A few months ago I wrote about Washington Mutual’s banking site asking me to give answers to questions I couldn’t give answers to, like my “oldest sibling’s birthday” when I’m an only child, or my “youngest child’s middle name” when I have no children.
It appears that’s not enough of an annoyance, so companies may start asking you questions about items they’ve learned about you from various databases. MSNBC reports,
Instead of using information you give to your credit-card company—your pet’s name or favorite movie—the new type of verification uses personal information gleaned from databases without your knowledge. London-based data broker Experian, for instance, culls information from hundreds of sources—including court records and electoral registries—to supply its 200-plus British clients with so-called challenge questions. If a customer arouses suspicion, the credit-card company sends the name to Experian and gets back, seconds later, a list of questions that can be put to the customer.

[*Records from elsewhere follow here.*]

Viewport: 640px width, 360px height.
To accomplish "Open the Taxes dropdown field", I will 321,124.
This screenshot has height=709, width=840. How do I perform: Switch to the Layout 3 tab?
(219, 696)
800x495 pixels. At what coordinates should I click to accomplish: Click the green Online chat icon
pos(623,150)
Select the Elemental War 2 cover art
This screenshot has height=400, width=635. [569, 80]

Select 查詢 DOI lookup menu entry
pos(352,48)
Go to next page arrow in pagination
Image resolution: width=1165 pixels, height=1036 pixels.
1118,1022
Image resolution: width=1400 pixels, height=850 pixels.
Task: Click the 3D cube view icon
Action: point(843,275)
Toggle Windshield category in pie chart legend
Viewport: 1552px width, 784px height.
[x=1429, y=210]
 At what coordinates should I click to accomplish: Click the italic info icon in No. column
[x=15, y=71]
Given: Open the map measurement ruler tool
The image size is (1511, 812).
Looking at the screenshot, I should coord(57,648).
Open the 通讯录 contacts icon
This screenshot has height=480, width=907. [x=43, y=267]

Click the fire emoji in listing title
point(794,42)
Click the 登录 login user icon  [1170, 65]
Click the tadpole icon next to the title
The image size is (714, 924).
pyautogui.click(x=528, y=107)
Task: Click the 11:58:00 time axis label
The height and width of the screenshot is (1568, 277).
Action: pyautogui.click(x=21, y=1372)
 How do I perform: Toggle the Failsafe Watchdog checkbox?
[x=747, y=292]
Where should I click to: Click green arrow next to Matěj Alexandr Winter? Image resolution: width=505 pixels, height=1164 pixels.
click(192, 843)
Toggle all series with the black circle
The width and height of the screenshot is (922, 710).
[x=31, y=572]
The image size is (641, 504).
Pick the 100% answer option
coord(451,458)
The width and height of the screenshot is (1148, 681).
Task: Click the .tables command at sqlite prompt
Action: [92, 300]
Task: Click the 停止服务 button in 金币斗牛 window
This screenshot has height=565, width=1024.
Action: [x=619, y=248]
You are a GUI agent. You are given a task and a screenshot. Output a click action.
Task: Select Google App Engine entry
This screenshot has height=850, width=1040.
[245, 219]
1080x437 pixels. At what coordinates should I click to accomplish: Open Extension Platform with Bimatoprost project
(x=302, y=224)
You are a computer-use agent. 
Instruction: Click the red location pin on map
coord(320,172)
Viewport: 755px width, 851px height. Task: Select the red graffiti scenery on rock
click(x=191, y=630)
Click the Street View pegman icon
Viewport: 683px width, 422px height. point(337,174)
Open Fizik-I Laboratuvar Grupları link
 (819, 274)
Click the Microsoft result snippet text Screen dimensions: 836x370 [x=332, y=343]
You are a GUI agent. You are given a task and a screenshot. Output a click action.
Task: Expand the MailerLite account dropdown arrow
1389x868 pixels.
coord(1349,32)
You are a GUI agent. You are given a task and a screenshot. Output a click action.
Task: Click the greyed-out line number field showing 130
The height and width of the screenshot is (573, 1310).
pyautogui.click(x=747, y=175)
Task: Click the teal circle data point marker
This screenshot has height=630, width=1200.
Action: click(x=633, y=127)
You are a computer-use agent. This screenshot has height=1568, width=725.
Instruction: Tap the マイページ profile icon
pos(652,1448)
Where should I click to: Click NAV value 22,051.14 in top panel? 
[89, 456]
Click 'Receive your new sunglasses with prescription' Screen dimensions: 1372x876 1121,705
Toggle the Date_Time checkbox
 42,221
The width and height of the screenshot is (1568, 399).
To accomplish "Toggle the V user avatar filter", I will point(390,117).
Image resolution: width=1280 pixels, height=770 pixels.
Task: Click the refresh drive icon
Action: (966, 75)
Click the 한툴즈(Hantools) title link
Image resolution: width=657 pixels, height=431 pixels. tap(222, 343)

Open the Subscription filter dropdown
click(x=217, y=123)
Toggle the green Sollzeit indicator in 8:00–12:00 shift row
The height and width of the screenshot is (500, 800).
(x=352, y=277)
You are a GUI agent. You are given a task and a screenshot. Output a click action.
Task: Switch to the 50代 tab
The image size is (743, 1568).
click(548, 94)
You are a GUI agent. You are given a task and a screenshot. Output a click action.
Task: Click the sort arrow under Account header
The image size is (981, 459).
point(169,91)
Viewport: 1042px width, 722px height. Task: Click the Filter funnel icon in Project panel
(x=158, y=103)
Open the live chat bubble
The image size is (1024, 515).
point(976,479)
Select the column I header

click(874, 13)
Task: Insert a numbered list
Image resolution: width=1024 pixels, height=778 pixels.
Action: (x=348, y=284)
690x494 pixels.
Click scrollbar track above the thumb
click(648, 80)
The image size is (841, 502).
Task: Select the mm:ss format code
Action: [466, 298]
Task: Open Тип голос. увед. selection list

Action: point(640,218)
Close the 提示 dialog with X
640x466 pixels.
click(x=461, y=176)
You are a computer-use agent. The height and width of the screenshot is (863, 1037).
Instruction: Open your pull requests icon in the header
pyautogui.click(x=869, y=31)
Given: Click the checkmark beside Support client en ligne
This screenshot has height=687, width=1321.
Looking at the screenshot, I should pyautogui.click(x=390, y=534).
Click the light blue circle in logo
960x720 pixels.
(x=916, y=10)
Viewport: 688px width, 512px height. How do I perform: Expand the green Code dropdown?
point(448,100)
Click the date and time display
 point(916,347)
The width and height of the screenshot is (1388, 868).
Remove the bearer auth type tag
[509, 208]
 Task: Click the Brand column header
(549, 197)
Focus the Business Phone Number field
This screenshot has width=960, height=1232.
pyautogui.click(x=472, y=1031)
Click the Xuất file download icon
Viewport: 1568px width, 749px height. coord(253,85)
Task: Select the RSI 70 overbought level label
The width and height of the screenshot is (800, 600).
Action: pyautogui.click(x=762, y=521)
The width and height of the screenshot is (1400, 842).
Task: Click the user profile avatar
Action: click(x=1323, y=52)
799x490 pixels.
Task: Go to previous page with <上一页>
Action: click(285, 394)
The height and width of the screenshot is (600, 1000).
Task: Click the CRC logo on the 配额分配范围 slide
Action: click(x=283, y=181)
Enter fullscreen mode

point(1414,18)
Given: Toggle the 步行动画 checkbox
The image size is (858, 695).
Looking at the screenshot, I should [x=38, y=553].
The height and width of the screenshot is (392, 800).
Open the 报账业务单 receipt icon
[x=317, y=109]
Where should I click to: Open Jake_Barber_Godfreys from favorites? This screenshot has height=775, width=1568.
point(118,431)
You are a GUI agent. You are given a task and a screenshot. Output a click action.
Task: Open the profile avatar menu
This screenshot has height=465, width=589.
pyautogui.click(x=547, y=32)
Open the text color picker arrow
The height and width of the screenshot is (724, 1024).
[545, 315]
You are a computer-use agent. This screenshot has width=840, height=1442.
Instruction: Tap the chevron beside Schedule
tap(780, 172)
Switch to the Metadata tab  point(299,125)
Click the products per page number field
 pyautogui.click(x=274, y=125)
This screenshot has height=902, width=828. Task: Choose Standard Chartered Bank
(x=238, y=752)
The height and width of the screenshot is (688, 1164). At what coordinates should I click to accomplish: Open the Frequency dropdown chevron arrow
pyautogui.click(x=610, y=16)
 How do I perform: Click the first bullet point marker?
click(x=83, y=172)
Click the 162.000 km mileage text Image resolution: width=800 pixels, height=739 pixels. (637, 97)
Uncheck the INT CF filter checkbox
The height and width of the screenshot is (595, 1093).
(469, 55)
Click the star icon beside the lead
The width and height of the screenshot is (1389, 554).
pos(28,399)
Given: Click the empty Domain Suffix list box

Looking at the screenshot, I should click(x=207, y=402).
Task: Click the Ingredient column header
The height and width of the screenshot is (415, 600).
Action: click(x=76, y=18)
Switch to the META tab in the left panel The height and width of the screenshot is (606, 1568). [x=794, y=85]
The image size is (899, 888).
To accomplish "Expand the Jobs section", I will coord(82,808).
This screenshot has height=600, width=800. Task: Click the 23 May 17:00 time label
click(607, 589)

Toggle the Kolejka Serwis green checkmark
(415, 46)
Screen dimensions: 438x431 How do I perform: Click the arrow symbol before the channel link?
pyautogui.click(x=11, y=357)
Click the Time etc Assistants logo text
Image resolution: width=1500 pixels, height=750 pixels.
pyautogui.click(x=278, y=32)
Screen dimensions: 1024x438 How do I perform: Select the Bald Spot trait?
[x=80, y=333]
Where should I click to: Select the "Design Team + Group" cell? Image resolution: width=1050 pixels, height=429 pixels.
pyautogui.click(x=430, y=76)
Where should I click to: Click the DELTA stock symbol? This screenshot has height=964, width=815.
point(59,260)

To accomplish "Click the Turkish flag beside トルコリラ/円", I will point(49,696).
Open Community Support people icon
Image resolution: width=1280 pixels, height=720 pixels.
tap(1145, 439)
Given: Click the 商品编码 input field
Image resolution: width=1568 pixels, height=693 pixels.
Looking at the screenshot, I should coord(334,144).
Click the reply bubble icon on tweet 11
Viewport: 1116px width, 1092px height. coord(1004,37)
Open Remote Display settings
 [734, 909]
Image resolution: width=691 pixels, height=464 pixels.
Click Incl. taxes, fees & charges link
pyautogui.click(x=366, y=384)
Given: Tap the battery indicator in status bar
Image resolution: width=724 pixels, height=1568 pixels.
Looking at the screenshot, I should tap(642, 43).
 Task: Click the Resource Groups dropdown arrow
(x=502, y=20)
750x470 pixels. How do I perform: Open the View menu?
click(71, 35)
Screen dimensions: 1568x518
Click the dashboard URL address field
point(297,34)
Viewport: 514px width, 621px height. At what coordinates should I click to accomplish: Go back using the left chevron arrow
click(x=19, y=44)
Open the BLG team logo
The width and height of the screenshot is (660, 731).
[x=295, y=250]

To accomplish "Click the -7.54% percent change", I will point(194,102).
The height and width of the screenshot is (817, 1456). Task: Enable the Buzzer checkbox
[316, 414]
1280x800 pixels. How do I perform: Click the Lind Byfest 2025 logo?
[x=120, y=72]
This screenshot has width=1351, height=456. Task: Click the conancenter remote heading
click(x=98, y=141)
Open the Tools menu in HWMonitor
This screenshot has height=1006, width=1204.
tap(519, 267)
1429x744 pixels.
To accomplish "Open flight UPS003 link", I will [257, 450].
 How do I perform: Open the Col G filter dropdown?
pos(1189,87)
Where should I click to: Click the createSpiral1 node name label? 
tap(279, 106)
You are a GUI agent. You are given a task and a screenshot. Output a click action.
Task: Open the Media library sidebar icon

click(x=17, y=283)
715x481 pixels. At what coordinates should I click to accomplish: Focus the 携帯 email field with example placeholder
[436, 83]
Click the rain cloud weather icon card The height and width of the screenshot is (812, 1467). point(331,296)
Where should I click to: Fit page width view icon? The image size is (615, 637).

So on top of annoying you by asking you questions about things you may not even remember, they’re annoying you using information that may not be otherwise public.
Privacy issues, anyone?
The amount of information about us that’s floating around is truly a scary thought. American Express knows my spending habits better than I do. They know when I’ve taken a vacation, which gas stations I stopped into, which restaurants I enjoy.
I long for the day, in the not very distant past, where I payed cash for everything because I didn’t own credit cards. Now I put everything on a card, and I can be tracked, analyzed and profiled.
1984 continues to arrive, incrementally.